Welcome to the NTT IndyCar Series, Scott McLaughlin.
On his first day of proper running on the full Circuit of The Americas layout, and on only his second day in an Indy car, the back-to-back Australian Supercars champion rocketed to third overall in the No. 2 Team Penske Chevy once the bad weather cleared.
Talent, as Wednesday’s results from COTA confirms, is universal. Trading a 3000-pound Ford Mustang GT machine for a guided IndyCar missile could have exposed McLaughlin’s extreme lack of experience in open-wheel cars — he did a total of two Formula Ford races 10 years ago — but the New Zealander showed how innate skill travels well between racing disciplines.
“This is an altogether new feeling,” he said. “I’m a race car driver and I like going fast. This is definitely faster and I’m having a lot of fun. These cars have a lot of grip but they are tough to drive as well. These last few days have been tough because I’ve really wanted to get out there and learn.”
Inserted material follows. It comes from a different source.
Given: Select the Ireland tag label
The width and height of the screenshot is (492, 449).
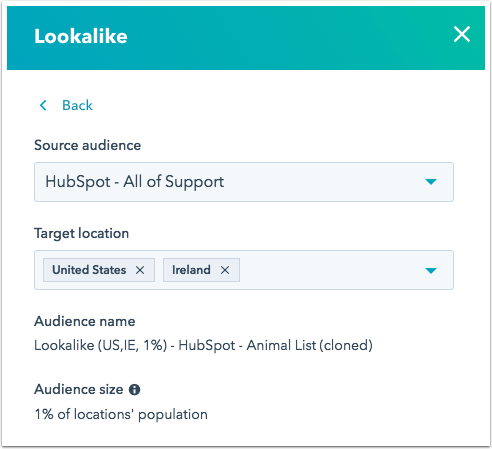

With fresh Firestone tires installed, most of the established IndyCar stars used the final hour of running to post their quickest laps. McLaughlin’s 1m47.2630s lap was 0.2396 seconds behind Andretti Autosport’s Alexander Rossi and a respectable 0.5027s off of Penske teammate Will Power, who paced the field of 27 drivers on Wednesday.
Imagine what the Kiwi might be capable of with more than a half-day of testing a Sebring from January and six hours in mixed conditions at COTA.
“As soon as you drive out on to the track, it’s got a lot of power, a lot of braking,” he said of the massive adjustment from a tin-top DJR Team Penske Mustang. “The first time I hit the brakes at Sebring my head nearly hit the steering wheel, I swear. It’s unbelievable and I’m just really privileged to drive this car.
“There is so much grip in these cars. It is hard on your neck for sure, man. I’ve been training really hard for this and I’m really happy with the car. The speed I can carry through the corners, it’s insane. I’m getting used to being able to use the aero. You feel every bump. The g-forces are huge. Your neck gets a hammering. There is no power steering. In the V8 cars, we are quite lucky with that. You really have to force the car. We are going 250k (155mph) through the corners, so it is full on. I have a new sense of speed.”
Just before his statement-making outing, McLaughlin acknowledged the legions of fans and family back home keeping track of his IndyCar progress. In less than three months, he’ll be back to make his race debut for Roger Penske in the U.S. at the Indianapolis Grand Prix where, based on his COTA performance, more fireworks could be on the way.
“Yeah, Mum and Dad; my wife’s watching at home,” he said. “I think half of Australia is, Australia and New Zealand. So, hi to everyone at home. Roger and everyone at Team Penske have given me a go and I’m just trying to enjoy it as much as I can with a smile on my face.”